Sean: Yes, we do limit our presence to two major games at a time.  Will be shifting our presence to new games in the future?  Definitely.  Will it be AoC and Warhammer?  Probably not both.  Perhaps not either.  I realize that is a vague answer to a direct question but the reality is, we have 225+ people active in UO and really having a great time.  We have 300ish people in WoW and really have a great time.  We have 75ish people divided among our beta testing team, consulting team, strategy guide writing team and some that are not active in any game right now. 

We don’t migrate to new games just to move games.  We do so when we are basically ‘done’ with a game.   We don’t appear to be done with UO or WOW at the present time.  At some point we will be.  With that said, we play everything.  We have a block of members in every MMO out there.  We even have a “secret” name for guild entity that we create in those games just for members only to be a part of.   We only recruit new members for our core two games (since its real hard to get to know someone really well and build a friendship if you aren’t actively gaming with them) but we have members playing everything.

Ten Ton Hammer: In the ten-plus year timeline of Legend of the Syndicate, we've seen the total number of MMO gamers double many times.  Despite this growth, do you feel that the focus of the average online gamer has become more self-centered in this time, and has this impacted the time it takes to sift through and find recruits that fit The Syndicate's mold?

Sean: I don’t know that I would say the average game is more self-centered.  There are some really outstanding people playing MMOs.  I would say that there are a lot more self centered people today than a few years ago but that is because, like anything in life, the larger you get the more bad apples you turn up.  I think the average gamer is still basically a good person looking to have fun.  However, we all take notice of the jerks, kiddies and morons that mess things up for everyone.  You could have 500 players in a zone all having a great time and one moron starts spamming something ridiculous and human nature is to make the leap to “boy there are sure a lot of morons around these days.”  Perhaps so.. but I don’t think they make up a larger percentage of the population than before. Rather, the population itself is larger and thus their numbers are correspondingly larger.

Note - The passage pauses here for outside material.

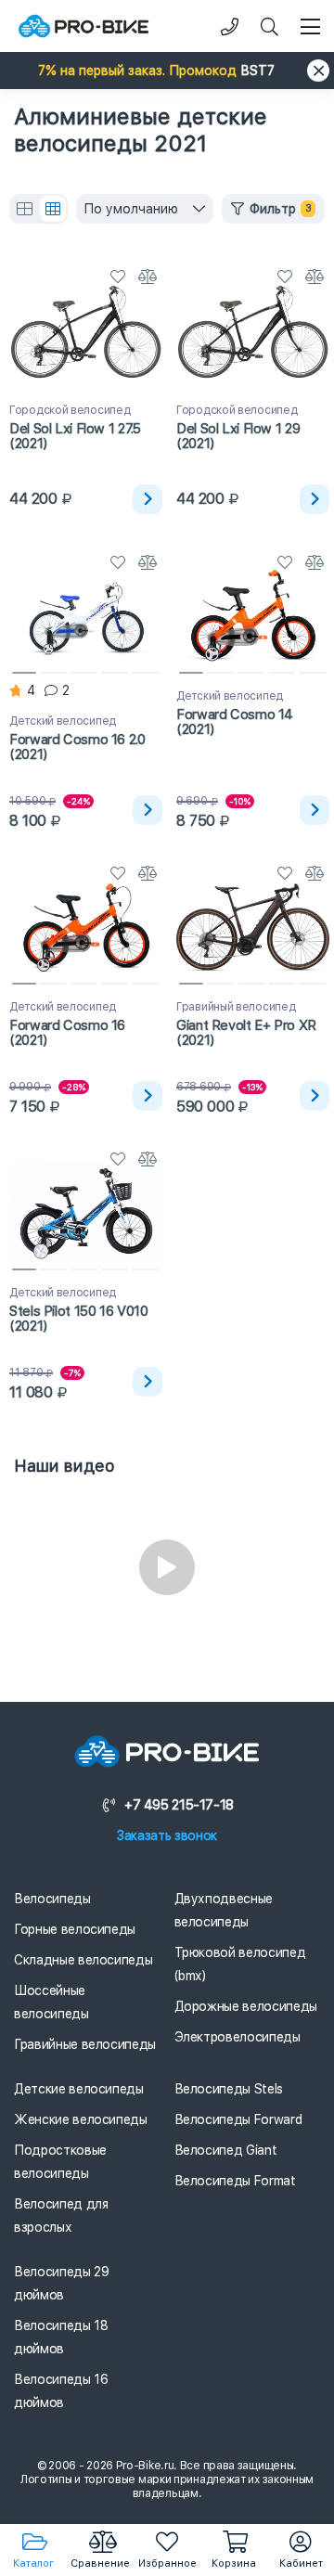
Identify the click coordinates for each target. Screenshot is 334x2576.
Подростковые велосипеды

Ten Ton Hammer: Now that the book has been out since August, is there anything that you now wish you'd written about that you didn't cover in the original manuscript? Would you rule out a sequel or accompaniment to Legend of the Syndicate or related work at some point in the future?

Sean: Yes.  There is a huge amount I wish I could have covered.  We covered a great deal of the first 10 years of MMO history in the book but there is more that could be said and every day there is new stuff that I see that would make a great chapter.  I keep a log of chapter ideas that I add to all the time.   The reality is that the first 10 years of major MMO gaming were, in many ways, an awakening for players.  After years of gaming we are currently at a phase where our expectations are growing faster than the innovation in gaming is happening.  Or perhaps better said, players expectations are growing faster than the rate at which the people with the money are willing to trust their developers to take some risks. 

I think the next couple of years will generate a huge amount of content for a future book.  Does the WoW model get copied a bazillion times until it implodes under the weight of too many clones doing the same thing?  Does a company take a risk and innovate in a creative direction that players flock to?  Do we see a number of half hearted attempts at innovation that implode due to lack of foresight, funding or both such that it makes investors leery of making more games?  Time will tell but gamers now have years of experience under their belts and years of expectations. As such the next couple of years are likely to see a number of historical failures and successes that will make a great next book.